Give all of the records again. Match them exactly.
--- Provided data ---
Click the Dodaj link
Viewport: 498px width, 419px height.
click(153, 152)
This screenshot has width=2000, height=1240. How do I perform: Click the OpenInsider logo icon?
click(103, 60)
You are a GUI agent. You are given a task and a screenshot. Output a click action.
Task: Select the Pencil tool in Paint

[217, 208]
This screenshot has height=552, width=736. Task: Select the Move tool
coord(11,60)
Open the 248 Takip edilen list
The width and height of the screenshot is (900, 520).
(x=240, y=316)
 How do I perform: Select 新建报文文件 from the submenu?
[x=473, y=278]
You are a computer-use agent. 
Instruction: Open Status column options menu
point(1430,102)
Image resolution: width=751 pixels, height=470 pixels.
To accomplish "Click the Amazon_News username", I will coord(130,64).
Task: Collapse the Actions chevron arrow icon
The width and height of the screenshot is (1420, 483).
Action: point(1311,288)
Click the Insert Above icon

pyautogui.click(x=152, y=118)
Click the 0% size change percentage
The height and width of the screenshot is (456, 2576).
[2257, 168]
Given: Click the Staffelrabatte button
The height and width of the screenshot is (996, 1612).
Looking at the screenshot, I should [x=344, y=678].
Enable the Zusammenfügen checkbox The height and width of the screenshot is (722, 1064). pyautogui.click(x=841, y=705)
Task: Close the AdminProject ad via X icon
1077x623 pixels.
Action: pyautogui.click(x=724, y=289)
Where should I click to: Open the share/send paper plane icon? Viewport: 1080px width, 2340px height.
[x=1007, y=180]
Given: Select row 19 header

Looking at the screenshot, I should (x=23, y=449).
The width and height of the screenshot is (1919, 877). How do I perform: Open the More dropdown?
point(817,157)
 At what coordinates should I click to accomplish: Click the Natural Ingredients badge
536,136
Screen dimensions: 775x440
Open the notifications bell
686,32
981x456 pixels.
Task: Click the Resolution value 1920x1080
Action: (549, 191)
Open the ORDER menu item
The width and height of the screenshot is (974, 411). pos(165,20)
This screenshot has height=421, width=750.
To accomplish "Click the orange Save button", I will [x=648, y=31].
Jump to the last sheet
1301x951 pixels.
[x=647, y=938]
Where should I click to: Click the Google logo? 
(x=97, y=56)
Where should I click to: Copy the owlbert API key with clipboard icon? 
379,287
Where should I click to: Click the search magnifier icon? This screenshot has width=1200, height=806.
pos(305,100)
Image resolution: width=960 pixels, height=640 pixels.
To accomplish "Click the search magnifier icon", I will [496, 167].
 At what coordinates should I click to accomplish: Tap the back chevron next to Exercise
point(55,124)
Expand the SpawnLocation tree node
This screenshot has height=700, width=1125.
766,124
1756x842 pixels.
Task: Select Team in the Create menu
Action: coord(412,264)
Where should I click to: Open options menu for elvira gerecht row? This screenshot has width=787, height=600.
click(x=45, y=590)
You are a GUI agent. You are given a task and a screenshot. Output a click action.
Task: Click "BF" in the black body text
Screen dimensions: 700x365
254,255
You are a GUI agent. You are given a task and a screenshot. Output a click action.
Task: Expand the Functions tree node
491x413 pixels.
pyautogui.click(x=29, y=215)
---
> [Reply to the exercise]
Click the Dodaj link
Viewport: 498px width, 419px height.
click(153, 152)
This screenshot has width=2000, height=1240. How do I perform: Click the OpenInsider logo icon?
click(103, 60)
You are a GUI agent. You are given a task and a screenshot. Output a click action.
Task: Select the Pencil tool in Paint

[217, 208]
This screenshot has height=552, width=736. Task: Select the Move tool
coord(11,60)
Open the 248 Takip edilen list
The width and height of the screenshot is (900, 520).
(x=240, y=316)
 How do I perform: Select 新建报文文件 from the submenu?
[x=473, y=278]
You are a computer-use agent. 
Instruction: Open Status column options menu
point(1430,102)
Image resolution: width=751 pixels, height=470 pixels.
To accomplish "Click the Amazon_News username", I will coord(130,64).
Task: Collapse the Actions chevron arrow icon
The width and height of the screenshot is (1420, 483).
Action: point(1311,288)
Click the Insert Above icon

pyautogui.click(x=152, y=118)
Click the 0% size change percentage
The height and width of the screenshot is (456, 2576).
[2257, 168]
Given: Click the Staffelrabatte button
The height and width of the screenshot is (996, 1612).
Looking at the screenshot, I should [x=344, y=678].
Enable the Zusammenfügen checkbox The height and width of the screenshot is (722, 1064). pyautogui.click(x=841, y=705)
Task: Close the AdminProject ad via X icon
1077x623 pixels.
Action: pyautogui.click(x=724, y=289)
Where should I click to: Open the share/send paper plane icon? Viewport: 1080px width, 2340px height.
[x=1007, y=180]
Given: Select row 19 header

Looking at the screenshot, I should (x=23, y=449).
The width and height of the screenshot is (1919, 877). How do I perform: Open the More dropdown?
point(817,157)
 At what coordinates should I click to accomplish: Click the Natural Ingredients badge
536,136
Screen dimensions: 775x440
Open the notifications bell
686,32
981x456 pixels.
Task: Click the Resolution value 1920x1080
Action: (549, 191)
Open the ORDER menu item
The width and height of the screenshot is (974, 411). pos(165,20)
This screenshot has height=421, width=750.
To accomplish "Click the orange Save button", I will [x=648, y=31].
Jump to the last sheet
1301x951 pixels.
[x=647, y=938]
Where should I click to: Click the Google logo? 
(x=97, y=56)
Where should I click to: Copy the owlbert API key with clipboard icon? 
379,287
Where should I click to: Click the search magnifier icon? This screenshot has width=1200, height=806.
pos(305,100)
Image resolution: width=960 pixels, height=640 pixels.
To accomplish "Click the search magnifier icon", I will [496, 167].
 At what coordinates should I click to accomplish: Tap the back chevron next to Exercise
point(55,124)
Expand the SpawnLocation tree node
This screenshot has height=700, width=1125.
766,124
1756x842 pixels.
Task: Select Team in the Create menu
Action: coord(412,264)
Where should I click to: Open options menu for elvira gerecht row? This screenshot has width=787, height=600.
click(x=45, y=590)
You are a GUI agent. You are given a task and a screenshot. Output a click action.
Task: Click "BF" in the black body text
Screen dimensions: 700x365
254,255
You are a GUI agent. You are given a task and a screenshot. Output a click action.
Task: Expand the Functions tree node
491x413 pixels.
pyautogui.click(x=29, y=215)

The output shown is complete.